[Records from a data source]
* * *

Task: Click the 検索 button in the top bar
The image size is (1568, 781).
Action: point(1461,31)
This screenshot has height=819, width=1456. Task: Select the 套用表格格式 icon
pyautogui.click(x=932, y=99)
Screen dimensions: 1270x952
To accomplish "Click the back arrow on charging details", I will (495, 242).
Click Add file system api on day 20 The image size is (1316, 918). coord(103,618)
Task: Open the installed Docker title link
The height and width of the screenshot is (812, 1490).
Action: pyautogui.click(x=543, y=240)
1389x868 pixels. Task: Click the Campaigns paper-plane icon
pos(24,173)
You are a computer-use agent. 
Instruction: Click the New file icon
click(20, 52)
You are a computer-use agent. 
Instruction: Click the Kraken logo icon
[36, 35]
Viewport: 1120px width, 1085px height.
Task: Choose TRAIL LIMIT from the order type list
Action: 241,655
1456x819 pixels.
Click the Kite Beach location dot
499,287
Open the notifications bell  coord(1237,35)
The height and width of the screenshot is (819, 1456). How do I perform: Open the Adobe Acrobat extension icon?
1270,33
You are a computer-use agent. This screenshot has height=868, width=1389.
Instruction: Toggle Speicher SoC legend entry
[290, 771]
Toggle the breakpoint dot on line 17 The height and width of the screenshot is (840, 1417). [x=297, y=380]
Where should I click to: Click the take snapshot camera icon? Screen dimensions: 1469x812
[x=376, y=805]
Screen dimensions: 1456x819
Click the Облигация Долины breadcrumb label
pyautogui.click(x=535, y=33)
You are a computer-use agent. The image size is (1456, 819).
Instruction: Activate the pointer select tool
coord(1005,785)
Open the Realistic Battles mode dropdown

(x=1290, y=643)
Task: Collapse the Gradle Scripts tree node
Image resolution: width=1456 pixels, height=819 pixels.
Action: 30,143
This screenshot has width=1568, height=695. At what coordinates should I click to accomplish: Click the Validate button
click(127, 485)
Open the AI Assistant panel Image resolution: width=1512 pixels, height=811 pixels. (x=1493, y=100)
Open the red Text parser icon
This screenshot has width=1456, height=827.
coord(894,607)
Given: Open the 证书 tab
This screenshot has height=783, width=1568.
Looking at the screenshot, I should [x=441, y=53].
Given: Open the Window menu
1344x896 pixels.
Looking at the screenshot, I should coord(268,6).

* * *

EXERCISE INSTRUCTIONS >> Starting with the first line of the records, repeat every line up to and including the one containing "Click Add file", and nothing else.

TASK ANSWER >>
Task: Click the 検索 button in the top bar
The image size is (1568, 781).
Action: point(1461,31)
This screenshot has height=819, width=1456. Task: Select the 套用表格格式 icon
pyautogui.click(x=932, y=99)
Screen dimensions: 1270x952
To accomplish "Click the back arrow on charging details", I will (495, 242).
Click Add file system api on day 20 The image size is (1316, 918). coord(103,618)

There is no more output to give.